Entrepreneur-Familyman-Adventurer. I believe in Trust, Transparency and Customer Success. I believe in Force existing in every process for the good to happen.
Win-back loop. 50–70% of buyers lapse, so the system watches repeat windows, ships the right prompt, and routes lapsed cohorts back before the LTV math goes flat. Skip cohort timing and you just mail everyone.
6% referral fee. 25-35% all-in. TikTok Shop looks cheap until fulfillment, affiliate cuts, and returns hit GMV. That stack is the price of transaction flow, not customer ownership.
15% referral + 4.99 FBA + 2.80 returns on a $39.99 ASIN. That receipt is why settlement statements lie and P&L wins only after CM math. Claude Code reads it, not a junior buyer.
Klaviyo sold a dashboard humans used to run email. An agent can write, segment, and trigger the same flow without the workbench. The interface was the constraint, not the data.
5-12% of lapsed customers come back from triggered win-back. Same offer, different timing: 3 emails, escalating only after the soft reset. It replaced the annual 'we miss you' blast.
Bid tweaks is what an agent now does. Margin floor, creative judgment, and channel mix is what the operator does instead. Set break-even ACOS per SKU this week, then let Claude Code obey it.
$50 CAC, $33 contribution, 28% repeat rate. That’s why most Shopify brands lose money on the first order and wait on a second. Win-back is the biggest salvage pool; Shopify is where the customer relationship stays.
6% referral fee. 30% all-in. TikTok Shop looks cheap until FBT, affiliates, and returns hit the P&L; GMV can rise while margin vanishes. It pays transactions, not customer ownership.
15% referral. 4.99 FBA. 7% returns. On Amazon, profit lives after the fee stack; settlement deposits lie, P&Ls lag, and break-even ACoS is just contribution margin in a spreadsheet.
Klaviyo sold email automation. An agent can write, segment, and send the same campaign without the dashboard, report, or Friday approval. The cadence was the constraint, not the value.

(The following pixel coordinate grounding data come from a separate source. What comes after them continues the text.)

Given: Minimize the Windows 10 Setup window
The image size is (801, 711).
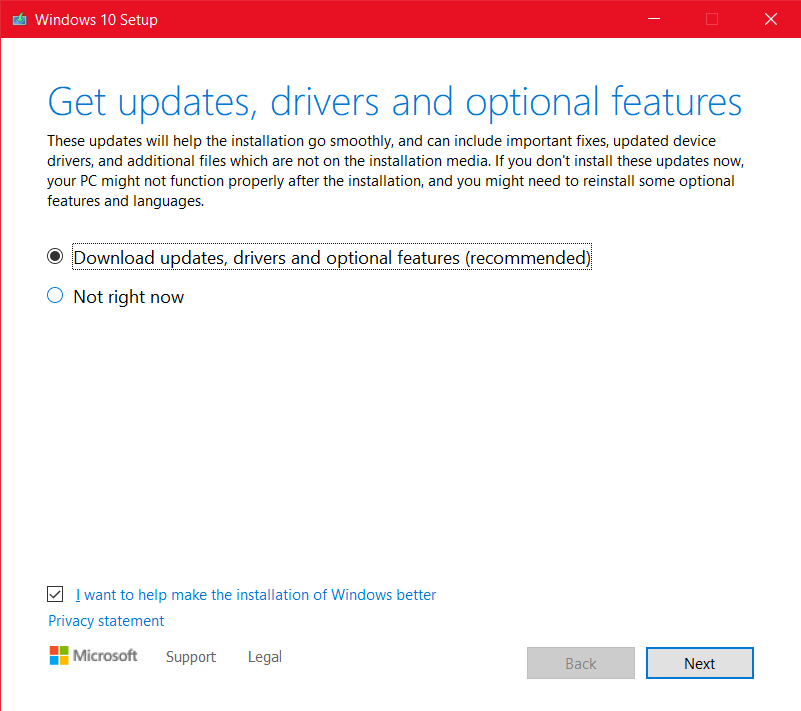Looking at the screenshot, I should tap(654, 19).

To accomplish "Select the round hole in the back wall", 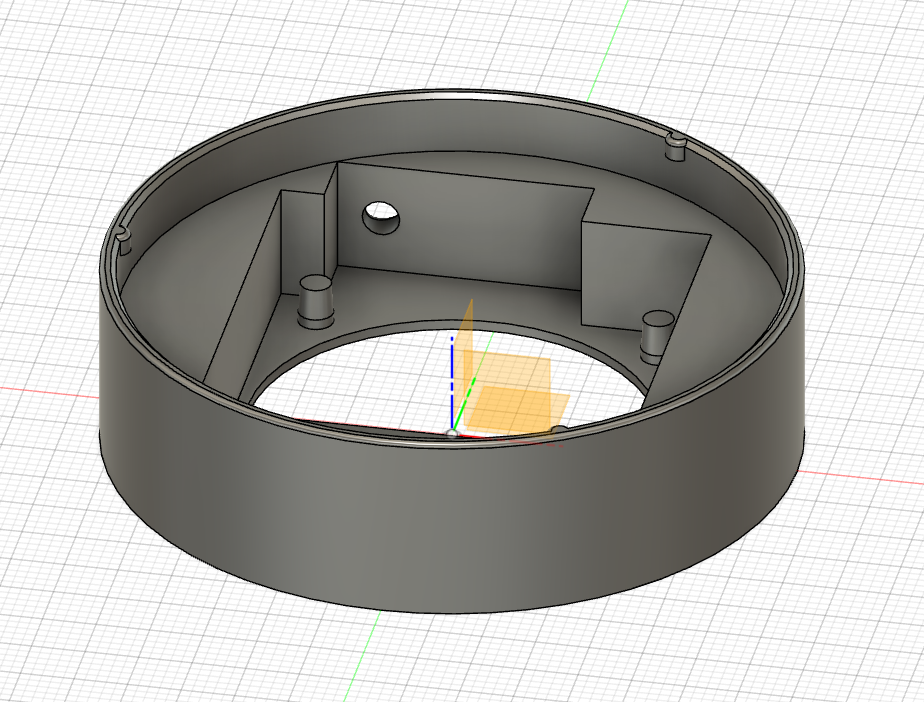I will tap(380, 216).
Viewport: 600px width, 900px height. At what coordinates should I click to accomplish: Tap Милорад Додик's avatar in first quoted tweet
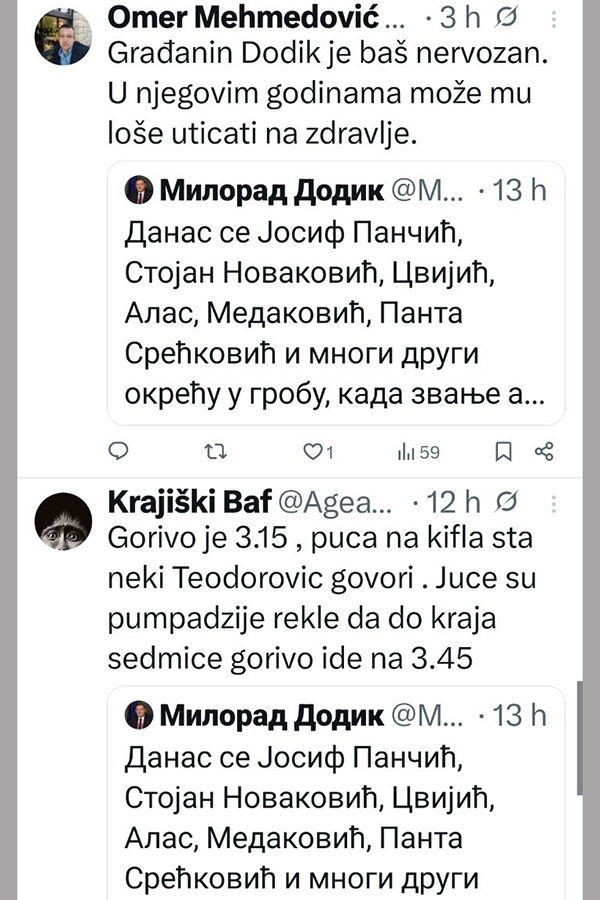(138, 190)
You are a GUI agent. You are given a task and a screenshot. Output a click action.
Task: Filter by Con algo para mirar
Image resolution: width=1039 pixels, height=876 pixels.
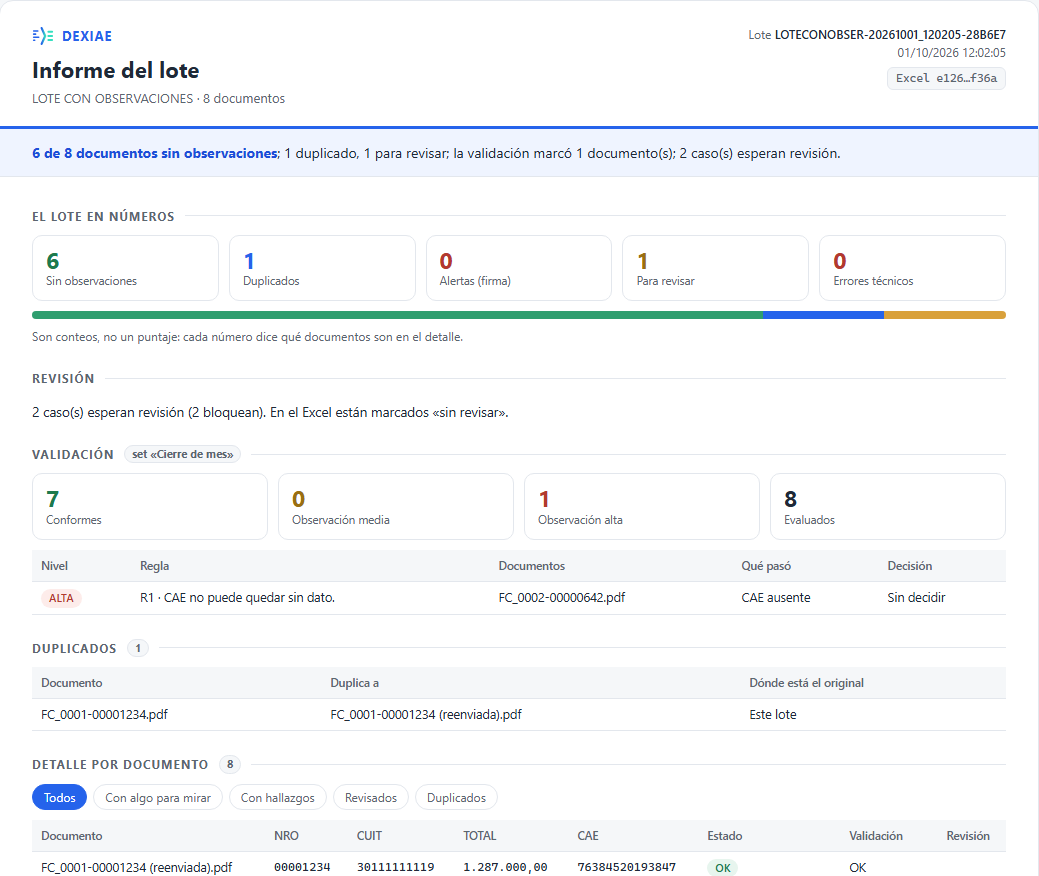[158, 798]
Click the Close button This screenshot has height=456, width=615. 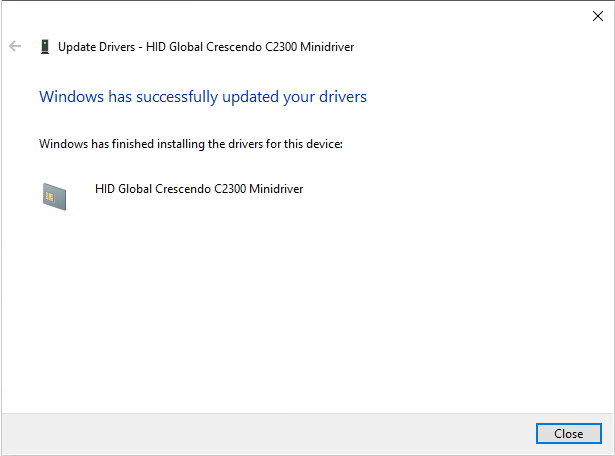[x=568, y=434]
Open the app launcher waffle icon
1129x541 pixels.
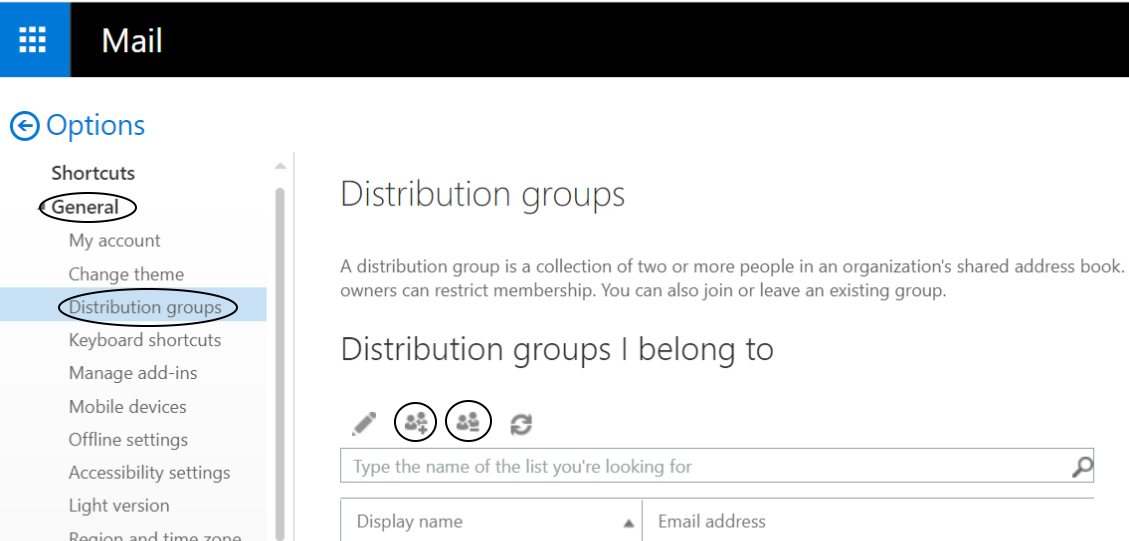pos(33,39)
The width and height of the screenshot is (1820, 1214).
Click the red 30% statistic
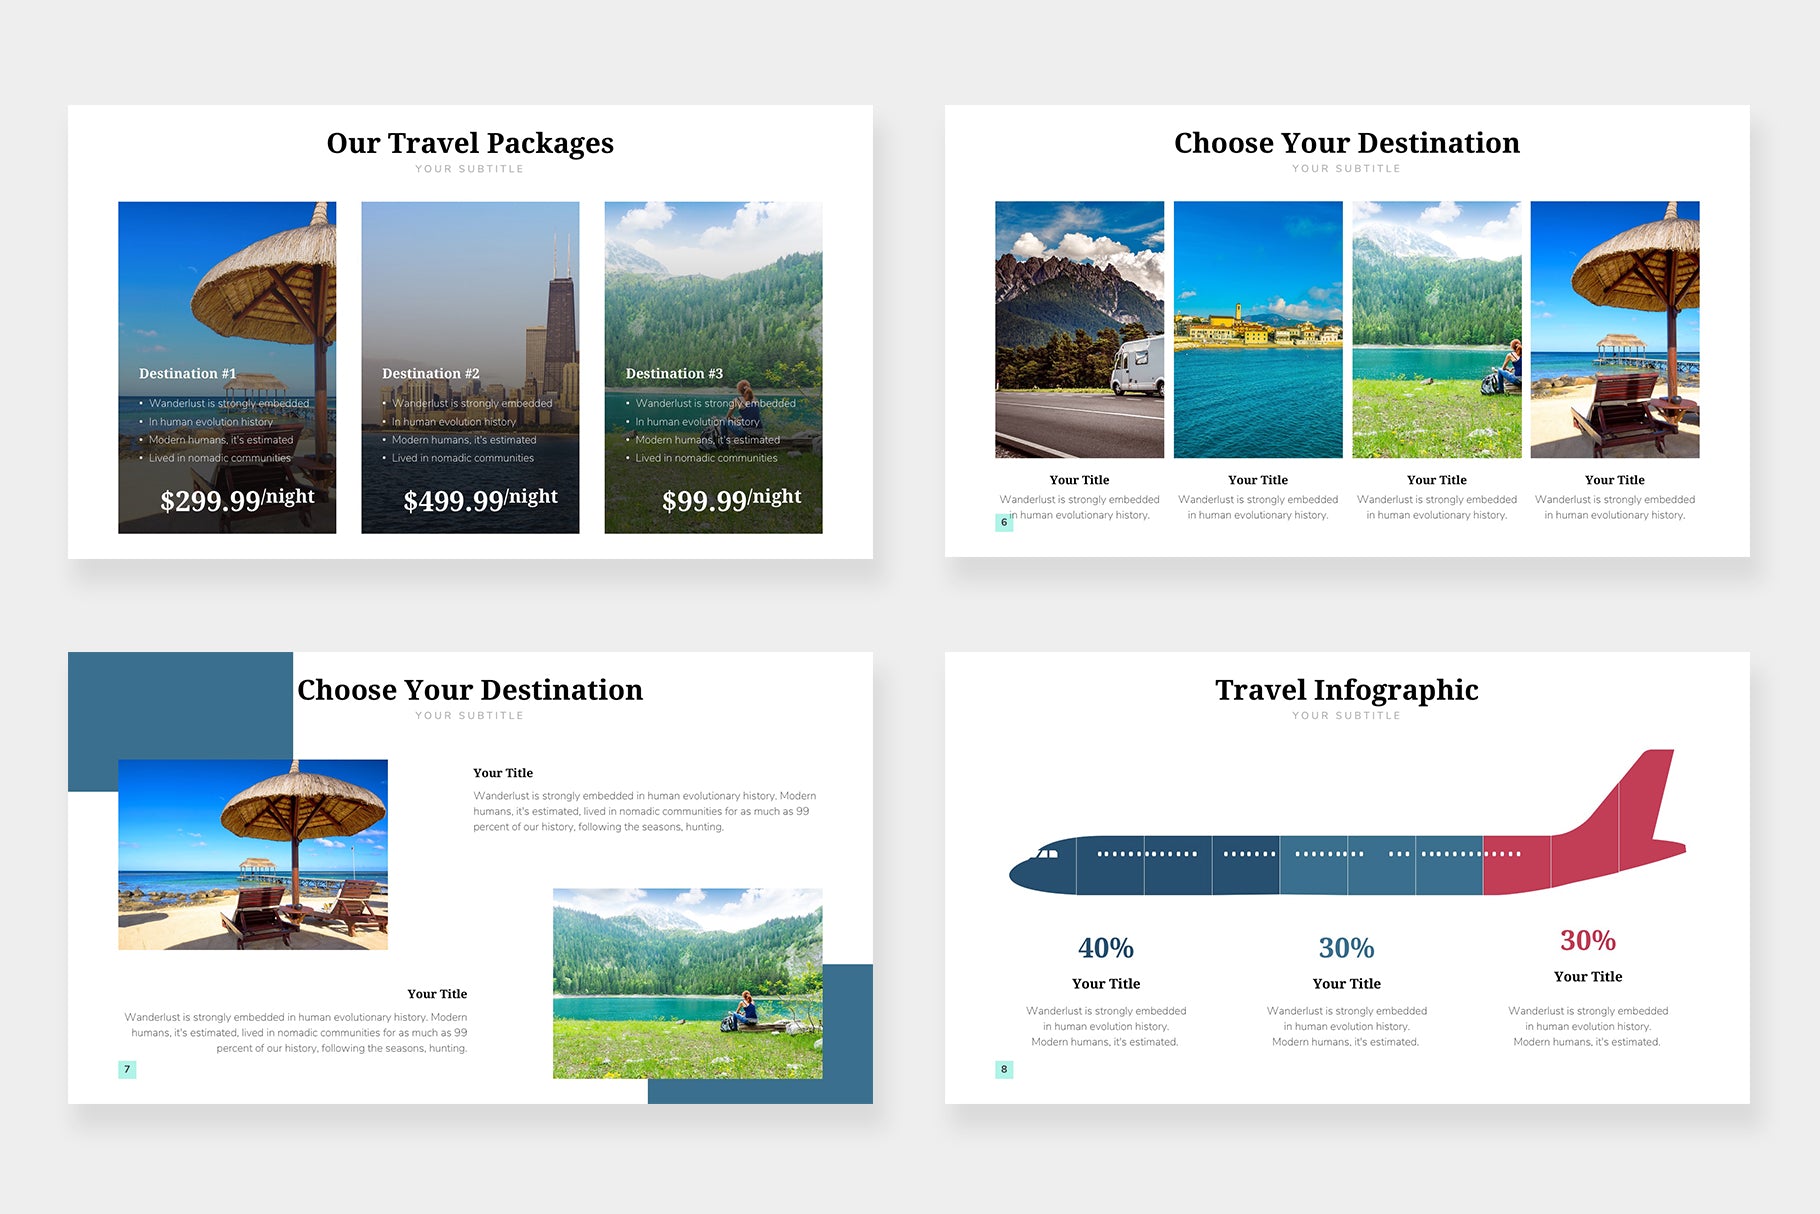(1587, 941)
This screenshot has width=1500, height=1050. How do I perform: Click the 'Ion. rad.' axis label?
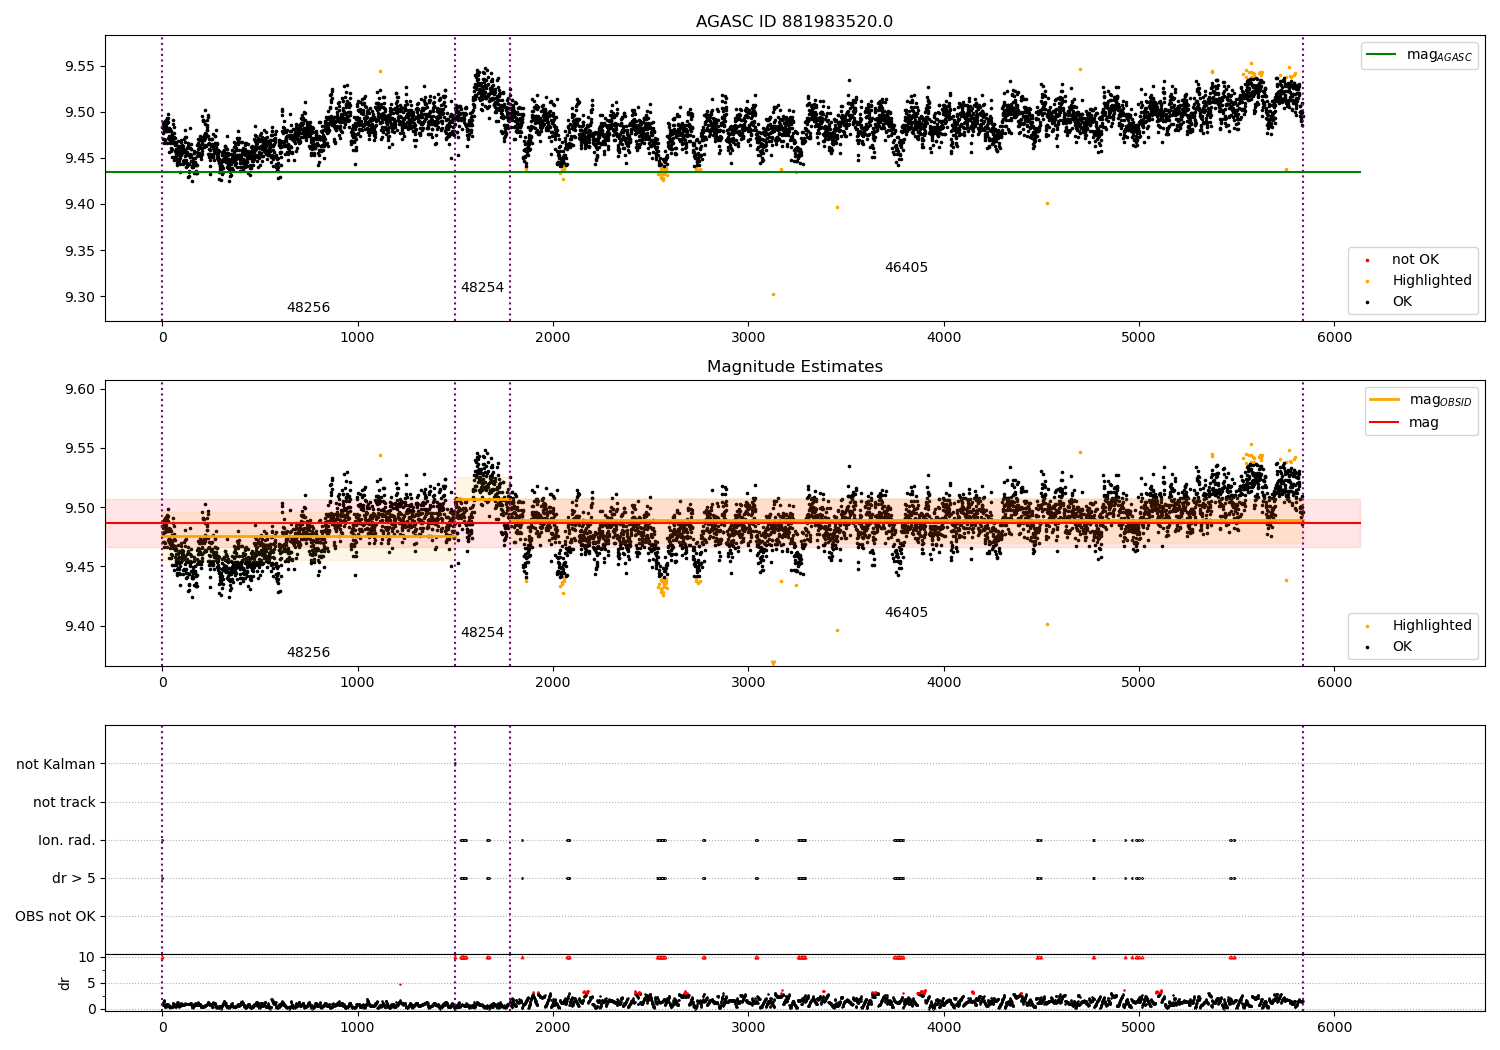tap(67, 841)
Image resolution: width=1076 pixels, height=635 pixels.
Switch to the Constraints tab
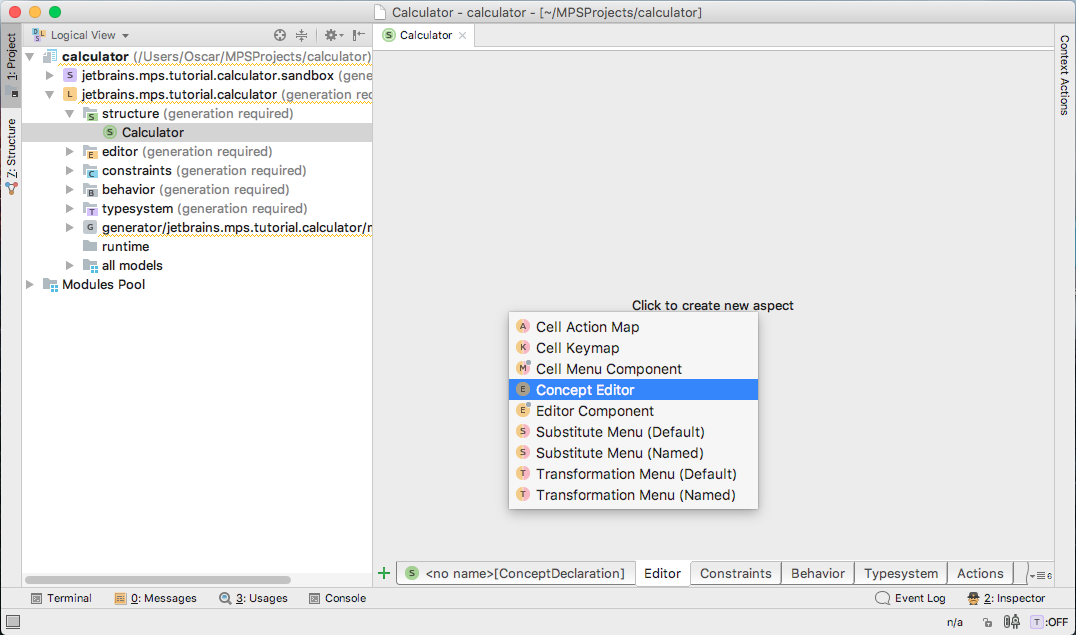[736, 573]
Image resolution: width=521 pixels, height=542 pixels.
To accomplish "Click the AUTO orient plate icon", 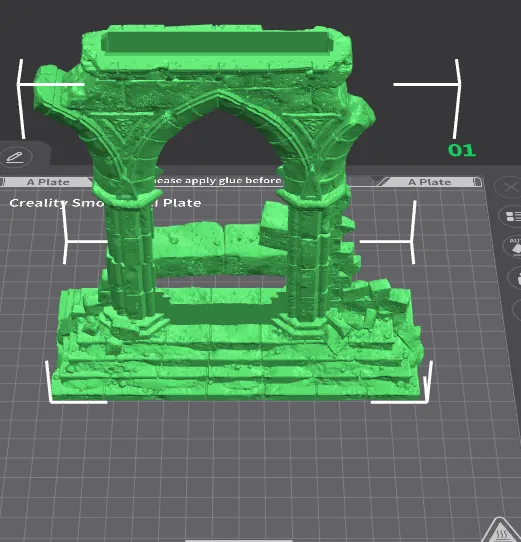I will click(514, 246).
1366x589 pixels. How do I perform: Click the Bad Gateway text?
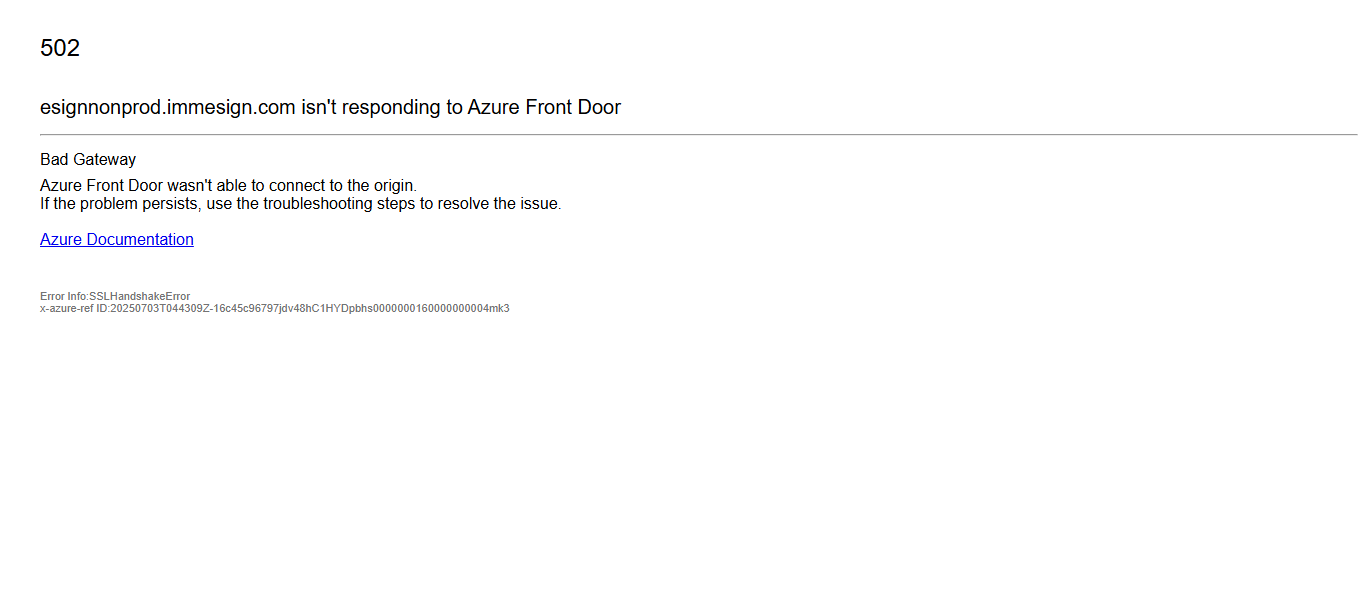(x=88, y=159)
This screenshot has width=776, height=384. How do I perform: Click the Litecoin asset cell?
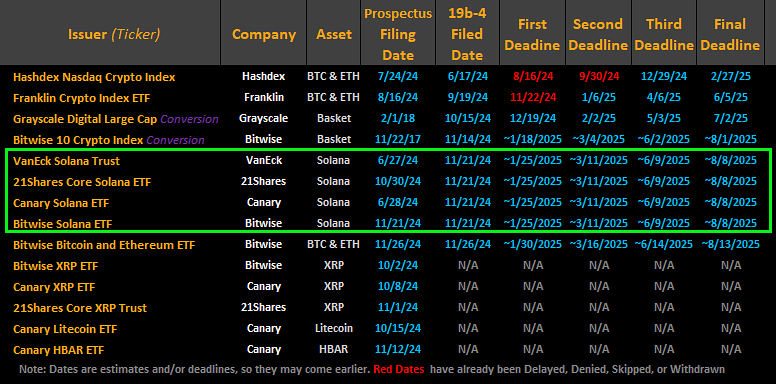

$18k in lapsed-customer revenue. Triggered 30-60-90 email plus SMS beat the annual 'we miss you' blast; one path recovered 9%, the broadcast 2%. Same list, different pipeline.
Bidding by gut is what an agent now does. Defining the margin floor, creative rule, and channel mix is what the operator does instead. This week: set break-even ACOS per SKU, then let Claude Code follow it.
$50 CAC. $80 first order. $33 gross profit. That looks fine until shipping, processing, and fulfillment turn a 50% Shopify margin into ~30% net. The second order is where the model stops lying.
6% fee on TikTok Shop, but 25-35% all-in once FBT, affiliates, and payments hit. GMV can look great while margin quietly bleeds; the channel is a transaction, not a customer ledger.
15% referral + FBA + storage + returns on Amazon. That's before ads. Break-even ACoS is just contribution margin %, so the receipt, not GMV, tells you if the SKU earns its keep.
Klaviyo sold a human-operated inbox and report stack. An agent can run segmentation, send logic, and win-back timing without the dashboard. The interface was the constraint, not the data.
Weekly MBRs are what an agent now does. Cohort reads, re-lapse checks, and win-back sequencing are what the operator does instead. This week, wire lapsed segments into Klaviyo before the next Friday review.
Managing bids is what an agent now does. Setting the margin floor and channel mix is what the operator does instead. This week, wire CM% into Amazon, Meta, and TikTok before spend moves.
70% lapsed base. On Shopify, win-back is the biggest pool you can still monetize. Most brands keep buying first orders because the customer graph lives in a dashboard, not in the model.
6% headline fee. 30% all-in on TikTok Shop. Freight, affiliate rev-share, and returns eat the rest. That replaced the Amazon pricing habit of treating referral fee as the whole bill.